### [JOB]
Copy out the material verbatim, from the line containing "You are a GUI" through the final line, including both.
'''
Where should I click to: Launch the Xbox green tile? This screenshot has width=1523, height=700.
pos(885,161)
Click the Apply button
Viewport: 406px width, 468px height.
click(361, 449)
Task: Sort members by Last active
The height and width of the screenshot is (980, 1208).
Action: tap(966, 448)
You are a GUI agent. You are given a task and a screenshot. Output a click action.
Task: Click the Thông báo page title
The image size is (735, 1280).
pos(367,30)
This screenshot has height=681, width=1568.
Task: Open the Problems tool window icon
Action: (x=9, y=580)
'''
### [THE OUTPUT]
You are a GUI agent. You are given a task and a screenshot. Output a click action.
Task: Click the Thông báo page title
The image size is (735, 1280).
pos(367,30)
This screenshot has height=681, width=1568.
Task: Open the Problems tool window icon
Action: (x=9, y=580)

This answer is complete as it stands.